▶ **Selected extract**
++++++++++
The Gospel According to Dr. George Miller

Furiosa, the fifth film in the Mad Max series, opens not on Max or Furiosa but on a History Man. He is old and wizened, with a long beard and every inch of skin tattooed in writing, wearing clothing covered entirely with inscription. As he fades into the Wasteland night, his voice takes over, narrating the story. 

The film might be about Furiosa but it is the History Man's recounting of events that we hear. As the film unfolds, especially as we reach the ending, one wonders whether the History Man takes seriously the work of history or whether the tales he tells are as embellished as some of the facts he recounts. 
The film's movements and languidness bring to mind director George Miller's prior effort, Three Thousand Years of Longing, a film about storytelling itself and the perils and highs of losing oneself to story. Furiosa unfolds like a book, divided into five chapters, its telling precise and economical, a silent film that just so happens to have sound. It is a simmering pot of slow-cooked vengeance, revealed through a carnage of flesh, chrome and bullets upon an arid canvas, ultimately ending on a note poetic and knowingly anticlimactic. 

"[George Miller] is my God, and the SAGA that he tells is my Bible."


In Christopher Vogler's Hero's Journey he outlines an archetypical story structure that most stories, especially sagas and quests follow. One of the crucial beats of his Journey is the refusal of the call, the hero has been asked to go on a quest but he must first vehemently refuse the calling. The story's inevitable plunging of the hero into this adventure, towards their destiny, is made all the more sweeter and immutable because of this initial refusal. Most good stories have this moment naturally woven into their fabric and the hero needn't be the one refusing the call, outside forces can keep the hero from the adventure.
++++++++++
▶ **Extracted material**
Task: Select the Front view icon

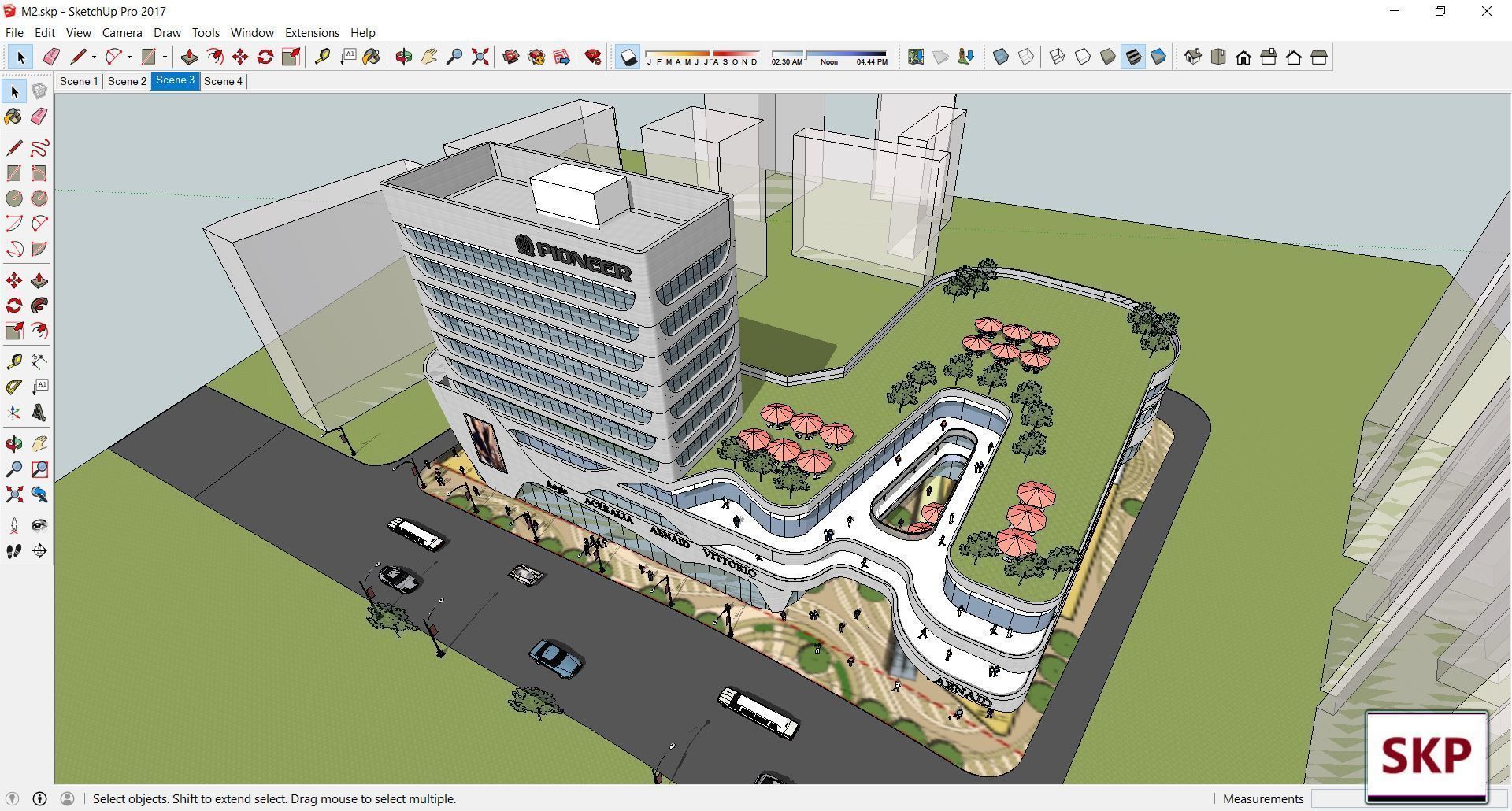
++++++++++
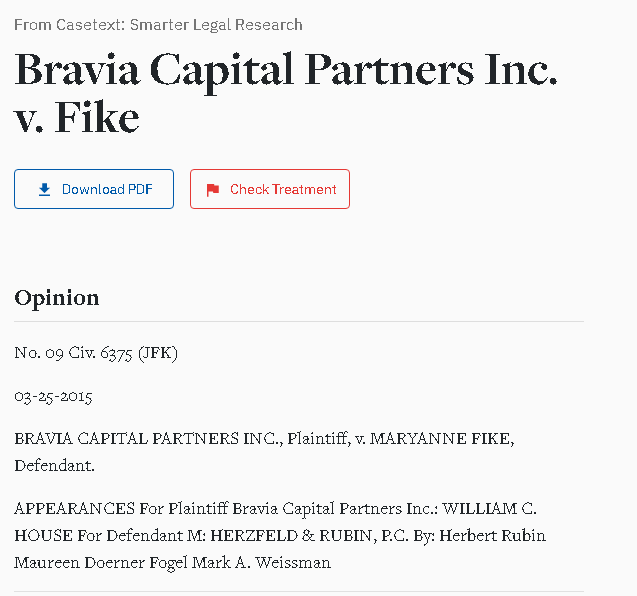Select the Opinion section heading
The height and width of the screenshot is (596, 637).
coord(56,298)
++++++++++
▶ **Parts of the exercise**
A) Reproduce the part of the Furiosa review between "Furiosa, the fifth" and "narrating the story.", inclusive.
B) Write the next part of the Furiosa review, picking up right after its final sentence.

▶ **Task-by-task answers**
A)
Furiosa, the fifth film in the Mad Max series, opens not on Max or Furiosa but on a History Man. He is old and wizened, with a long beard and every inch of skin tattooed in writing, wearing clothing covered entirely with inscription. As he fades into the Wasteland night, his voice takes over, narrating the story.

B)
In Furiosa, Furiosa has little say in her adventure. Kidnapped from a Green Place in the desert by marauders, young Furiosa finds herself a captive of the warlord Dementus. Her journey into the Wasteland is her adventure. A reprieve from such a harsh destiny comes in the form of her mother almost aiding her escape from Dementus. However, she is captured and tortured and Furiosa is returned to captivity. This moment runs concurrent to the refusal of call as outlined in Vogler's journey, which would make the rest of Furiosa her hero's journey. What does it say about a film that it's greatest moment of hope is also an aberration from the hopelessness of the rest of the story? What does it say about the Wasteland? What does it say about Furiosa? 


"Where must we go... we who wander this Wasteland in search of our better selves?"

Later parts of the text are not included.